BEGIN Information shown

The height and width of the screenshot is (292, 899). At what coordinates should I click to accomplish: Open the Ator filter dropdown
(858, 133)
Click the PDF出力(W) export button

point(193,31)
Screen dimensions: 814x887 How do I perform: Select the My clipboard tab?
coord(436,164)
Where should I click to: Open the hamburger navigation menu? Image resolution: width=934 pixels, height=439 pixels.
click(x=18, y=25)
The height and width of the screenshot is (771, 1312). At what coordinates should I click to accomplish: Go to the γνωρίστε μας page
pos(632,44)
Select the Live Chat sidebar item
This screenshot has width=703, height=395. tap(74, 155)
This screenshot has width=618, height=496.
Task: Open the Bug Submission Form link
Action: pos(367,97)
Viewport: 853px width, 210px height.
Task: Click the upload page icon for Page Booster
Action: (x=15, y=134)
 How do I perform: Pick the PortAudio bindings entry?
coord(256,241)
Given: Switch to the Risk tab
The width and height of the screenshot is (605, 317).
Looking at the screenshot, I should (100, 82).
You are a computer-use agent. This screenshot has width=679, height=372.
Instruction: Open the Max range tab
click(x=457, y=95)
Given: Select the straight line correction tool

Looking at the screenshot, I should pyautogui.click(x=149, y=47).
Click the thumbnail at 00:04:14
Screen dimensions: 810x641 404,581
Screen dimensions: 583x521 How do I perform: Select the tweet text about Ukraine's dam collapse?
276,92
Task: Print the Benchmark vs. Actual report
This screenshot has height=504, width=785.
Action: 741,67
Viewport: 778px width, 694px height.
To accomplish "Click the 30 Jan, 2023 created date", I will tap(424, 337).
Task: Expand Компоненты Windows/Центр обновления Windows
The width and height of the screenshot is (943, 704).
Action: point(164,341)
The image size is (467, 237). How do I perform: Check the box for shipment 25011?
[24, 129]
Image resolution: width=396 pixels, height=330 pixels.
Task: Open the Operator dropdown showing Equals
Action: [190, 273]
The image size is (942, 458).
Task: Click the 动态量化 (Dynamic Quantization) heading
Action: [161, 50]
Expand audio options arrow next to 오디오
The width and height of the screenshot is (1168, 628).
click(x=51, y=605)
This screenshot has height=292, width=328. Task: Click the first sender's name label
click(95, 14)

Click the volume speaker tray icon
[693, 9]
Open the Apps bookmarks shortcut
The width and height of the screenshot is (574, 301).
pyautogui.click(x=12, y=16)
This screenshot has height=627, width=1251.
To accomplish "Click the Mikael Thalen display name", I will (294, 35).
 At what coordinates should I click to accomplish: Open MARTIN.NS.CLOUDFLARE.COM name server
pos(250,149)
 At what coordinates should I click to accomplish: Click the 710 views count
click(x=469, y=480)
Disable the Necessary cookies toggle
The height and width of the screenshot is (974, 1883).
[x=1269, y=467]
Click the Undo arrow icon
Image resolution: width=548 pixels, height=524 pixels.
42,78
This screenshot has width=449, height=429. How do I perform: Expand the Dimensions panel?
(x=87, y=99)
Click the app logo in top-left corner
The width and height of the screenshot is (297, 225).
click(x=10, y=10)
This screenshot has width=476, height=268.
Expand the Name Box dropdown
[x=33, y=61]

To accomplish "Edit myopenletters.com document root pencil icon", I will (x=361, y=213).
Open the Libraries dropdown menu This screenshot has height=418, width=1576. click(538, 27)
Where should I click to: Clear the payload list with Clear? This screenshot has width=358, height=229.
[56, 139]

END Information shown

Exercise – What are the lines above that hold the string "arrow"? Copy them.

Task solution –
Expand audio options arrow next to 오디오
Click the Undo arrow icon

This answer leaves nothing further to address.